BRIEF. The full listing below should be copied verbatim.

AVAILABLE DATA.
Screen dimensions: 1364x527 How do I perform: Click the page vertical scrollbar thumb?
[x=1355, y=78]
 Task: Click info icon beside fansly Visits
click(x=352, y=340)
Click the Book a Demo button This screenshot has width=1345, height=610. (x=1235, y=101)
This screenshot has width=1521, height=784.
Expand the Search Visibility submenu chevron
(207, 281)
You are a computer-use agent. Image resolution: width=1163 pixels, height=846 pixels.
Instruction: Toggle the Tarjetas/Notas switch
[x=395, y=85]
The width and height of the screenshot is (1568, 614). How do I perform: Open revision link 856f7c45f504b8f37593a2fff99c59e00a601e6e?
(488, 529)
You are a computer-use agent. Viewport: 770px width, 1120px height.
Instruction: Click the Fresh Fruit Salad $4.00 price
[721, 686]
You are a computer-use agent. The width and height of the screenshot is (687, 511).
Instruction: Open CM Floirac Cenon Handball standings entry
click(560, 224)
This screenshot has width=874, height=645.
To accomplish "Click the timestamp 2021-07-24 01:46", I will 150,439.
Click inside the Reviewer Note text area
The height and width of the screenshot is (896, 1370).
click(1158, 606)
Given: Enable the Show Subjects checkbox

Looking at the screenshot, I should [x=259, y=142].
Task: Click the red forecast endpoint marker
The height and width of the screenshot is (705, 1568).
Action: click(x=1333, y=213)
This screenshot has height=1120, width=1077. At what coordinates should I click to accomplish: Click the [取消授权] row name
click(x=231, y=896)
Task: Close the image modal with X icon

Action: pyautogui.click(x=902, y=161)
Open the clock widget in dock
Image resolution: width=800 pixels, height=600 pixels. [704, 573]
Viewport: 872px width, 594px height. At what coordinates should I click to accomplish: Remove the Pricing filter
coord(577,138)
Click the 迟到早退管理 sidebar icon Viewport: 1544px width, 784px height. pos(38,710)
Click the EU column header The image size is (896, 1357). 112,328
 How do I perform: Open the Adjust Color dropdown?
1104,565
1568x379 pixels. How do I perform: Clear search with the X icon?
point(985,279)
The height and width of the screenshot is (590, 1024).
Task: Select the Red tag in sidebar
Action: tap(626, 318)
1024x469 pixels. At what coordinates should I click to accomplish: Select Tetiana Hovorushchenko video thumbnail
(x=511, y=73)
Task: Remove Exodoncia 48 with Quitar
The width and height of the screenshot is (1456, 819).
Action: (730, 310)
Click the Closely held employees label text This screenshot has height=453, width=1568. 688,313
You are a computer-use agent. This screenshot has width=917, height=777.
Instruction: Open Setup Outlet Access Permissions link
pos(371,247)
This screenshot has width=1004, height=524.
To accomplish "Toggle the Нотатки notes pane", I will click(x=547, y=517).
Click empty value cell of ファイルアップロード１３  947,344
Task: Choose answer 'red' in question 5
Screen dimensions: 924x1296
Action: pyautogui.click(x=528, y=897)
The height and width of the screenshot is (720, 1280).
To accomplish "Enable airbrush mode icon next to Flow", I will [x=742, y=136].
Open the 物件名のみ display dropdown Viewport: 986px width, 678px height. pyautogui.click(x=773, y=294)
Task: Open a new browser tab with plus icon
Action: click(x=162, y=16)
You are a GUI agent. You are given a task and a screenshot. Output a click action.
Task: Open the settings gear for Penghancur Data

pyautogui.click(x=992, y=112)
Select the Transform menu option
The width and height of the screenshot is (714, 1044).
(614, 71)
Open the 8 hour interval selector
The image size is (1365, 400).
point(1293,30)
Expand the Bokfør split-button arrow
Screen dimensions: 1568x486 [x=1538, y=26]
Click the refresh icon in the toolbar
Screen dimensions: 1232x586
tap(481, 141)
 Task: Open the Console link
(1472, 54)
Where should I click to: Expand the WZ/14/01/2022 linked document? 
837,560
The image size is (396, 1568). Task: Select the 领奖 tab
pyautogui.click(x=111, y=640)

ANSWER BOX.
Screen dimensions: 1364x527 How do I perform: Click the page vertical scrollbar thumb?
[x=1355, y=78]
 Task: Click info icon beside fansly Visits
click(x=352, y=340)
Click the Book a Demo button This screenshot has width=1345, height=610. (x=1235, y=101)
This screenshot has width=1521, height=784.
Expand the Search Visibility submenu chevron
(207, 281)
You are a computer-use agent. Image resolution: width=1163 pixels, height=846 pixels.
Instruction: Toggle the Tarjetas/Notas switch
[x=395, y=85]
The width and height of the screenshot is (1568, 614). How do I perform: Open revision link 856f7c45f504b8f37593a2fff99c59e00a601e6e?
(488, 529)
You are a computer-use agent. Viewport: 770px width, 1120px height.
Instruction: Click the Fresh Fruit Salad $4.00 price
[721, 686]
You are a computer-use agent. The width and height of the screenshot is (687, 511).
Instruction: Open CM Floirac Cenon Handball standings entry
click(560, 224)
This screenshot has width=874, height=645.
To accomplish "Click the timestamp 2021-07-24 01:46", I will 150,439.
Click inside the Reviewer Note text area
The height and width of the screenshot is (896, 1370).
click(1158, 606)
Given: Enable the Show Subjects checkbox

Looking at the screenshot, I should [x=259, y=142].
Task: Click the red forecast endpoint marker
The height and width of the screenshot is (705, 1568).
Action: click(x=1333, y=213)
This screenshot has height=1120, width=1077. At what coordinates should I click to accomplish: Click the [取消授权] row name
click(x=231, y=896)
Task: Close the image modal with X icon

Action: pyautogui.click(x=902, y=161)
Open the clock widget in dock
Image resolution: width=800 pixels, height=600 pixels. [704, 573]
Viewport: 872px width, 594px height. At what coordinates should I click to accomplish: Remove the Pricing filter
coord(577,138)
Click the 迟到早退管理 sidebar icon Viewport: 1544px width, 784px height. pos(38,710)
Click the EU column header The image size is (896, 1357). 112,328
 How do I perform: Open the Adjust Color dropdown?
1104,565
1568x379 pixels. How do I perform: Clear search with the X icon?
point(985,279)
The height and width of the screenshot is (590, 1024).
Task: Select the Red tag in sidebar
Action: tap(626, 318)
1024x469 pixels. At what coordinates should I click to accomplish: Select Tetiana Hovorushchenko video thumbnail
(x=511, y=73)
Task: Remove Exodoncia 48 with Quitar
The width and height of the screenshot is (1456, 819).
Action: (730, 310)
Click the Closely held employees label text This screenshot has height=453, width=1568. 688,313
You are a computer-use agent. This screenshot has width=917, height=777.
Instruction: Open Setup Outlet Access Permissions link
pos(371,247)
This screenshot has width=1004, height=524.
To accomplish "Toggle the Нотатки notes pane", I will click(x=547, y=517).
Click empty value cell of ファイルアップロード１３  947,344
Task: Choose answer 'red' in question 5
Screen dimensions: 924x1296
Action: pyautogui.click(x=528, y=897)
The height and width of the screenshot is (720, 1280).
To accomplish "Enable airbrush mode icon next to Flow", I will [x=742, y=136].
Open the 物件名のみ display dropdown Viewport: 986px width, 678px height. pyautogui.click(x=773, y=294)
Task: Open a new browser tab with plus icon
Action: click(x=162, y=16)
You are a GUI agent. You are given a task and a screenshot. Output a click action.
Task: Open the settings gear for Penghancur Data

pyautogui.click(x=992, y=112)
Select the Transform menu option
The width and height of the screenshot is (714, 1044).
(614, 71)
Open the 8 hour interval selector
The image size is (1365, 400).
point(1293,30)
Expand the Bokfør split-button arrow
Screen dimensions: 1568x486 [x=1538, y=26]
Click the refresh icon in the toolbar
Screen dimensions: 1232x586
tap(481, 141)
 Task: Open the Console link
(1472, 54)
Where should I click to: Expand the WZ/14/01/2022 linked document? 
837,560
The image size is (396, 1568). Task: Select the 领奖 tab
pyautogui.click(x=111, y=640)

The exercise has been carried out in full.